Members of the ruling Union Solidarity and Development Party
(U.S.D.P.), which controls about 55 percent of Parliament, greeted the
N.L.D.’s absence on Monday with a mix of indifference and elation. After
enduring the sight of Aung San Suu Kyi campaigning to adoring crowds
across the country throughout the year and suffering an astounding
defeat earlier this month — the N.L.D. won 43 of the 45 seats contested —
they are now relishing the fact that it’s the N.L.D. that’s keeping
itself out of Parliament.
“More than 1,000 MPs elected in the 2010
elections took the same oath of office. Why should that be changed now
just for the new 43 MPs?” asked Aung Thaung, an influential U.S.D.P.
member who was a high-ranking member of the previous military regime and
is suspected of organizing a brutal attack on Aung San Suu Kyi’s motorcade in northern Myanmar in 2003.

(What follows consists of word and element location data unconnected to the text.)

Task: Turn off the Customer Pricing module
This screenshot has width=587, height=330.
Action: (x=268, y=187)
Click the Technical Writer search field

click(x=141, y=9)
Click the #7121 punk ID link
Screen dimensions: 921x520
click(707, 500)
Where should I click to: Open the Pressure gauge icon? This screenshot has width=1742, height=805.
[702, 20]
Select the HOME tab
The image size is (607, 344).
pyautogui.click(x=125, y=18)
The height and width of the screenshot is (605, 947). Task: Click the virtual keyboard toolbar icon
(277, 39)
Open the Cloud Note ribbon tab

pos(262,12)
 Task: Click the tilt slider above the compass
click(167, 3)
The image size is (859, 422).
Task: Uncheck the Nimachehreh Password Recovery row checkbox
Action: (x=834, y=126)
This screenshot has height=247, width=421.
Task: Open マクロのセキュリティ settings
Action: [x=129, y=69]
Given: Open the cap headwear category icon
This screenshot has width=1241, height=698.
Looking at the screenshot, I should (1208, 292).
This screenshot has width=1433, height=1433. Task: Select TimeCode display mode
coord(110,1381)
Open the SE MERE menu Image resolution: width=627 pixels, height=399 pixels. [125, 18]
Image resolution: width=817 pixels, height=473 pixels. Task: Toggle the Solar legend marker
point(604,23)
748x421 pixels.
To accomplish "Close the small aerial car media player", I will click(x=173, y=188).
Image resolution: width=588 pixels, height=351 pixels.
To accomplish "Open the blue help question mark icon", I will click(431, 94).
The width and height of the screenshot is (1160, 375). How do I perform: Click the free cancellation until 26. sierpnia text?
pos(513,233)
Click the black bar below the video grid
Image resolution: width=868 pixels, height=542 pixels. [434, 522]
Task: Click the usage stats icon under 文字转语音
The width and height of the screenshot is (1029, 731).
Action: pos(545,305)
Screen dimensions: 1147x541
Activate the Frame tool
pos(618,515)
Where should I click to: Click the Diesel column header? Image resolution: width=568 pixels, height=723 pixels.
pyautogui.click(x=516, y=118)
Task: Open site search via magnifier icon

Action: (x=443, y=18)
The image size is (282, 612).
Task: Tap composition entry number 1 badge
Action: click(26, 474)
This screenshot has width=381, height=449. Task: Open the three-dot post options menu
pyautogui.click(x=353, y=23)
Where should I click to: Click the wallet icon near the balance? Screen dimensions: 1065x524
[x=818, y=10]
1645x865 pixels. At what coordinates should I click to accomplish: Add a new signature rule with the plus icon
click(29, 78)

The Lady is picking a fight? Why not stare her down? Rewording the oath will likely require some onerous steps: a constitutional amendment, massive approval in Parliament, perhaps even a national referendum. The N.L.D. had hoped that President Thein Sein could talk the Constitutional Court into changing the controversial wording, but the court demurred, claiming that its role is to interpret, not change, the Constitution.
This
leaves both sides in a tricky situation. The government is in good
standing with the international community these days; on Monday it was
rewarded for a slew of recent reforms with the formal easing of many long-standing sanctions.
But a protracted standoff would undermine its still-fragile legitimacy.
And it could cast doubt over President Thein Sein’s recent promise that
”there won’t be any u-turn” in the democratization process.
The
stakes may be higher still for the N.L.D. Many people here are
bewildered by the oath issue: what, exactly, is the difference between
“safeguarding” and “respecting” the Constitution, and is it worth
fighting over? If the party refuses to back down on a matter this
trivial, it risks losing the public’s heartfelt support, which is its
greatest political asset.
The Lady’s party apparently has no clear
strategy for getting out of this impasse other than to await a benign
intervention from President Thein Sein with the U.S.D.P.
Score 1 for top-down reform. Score 0 for the Burmese Spring.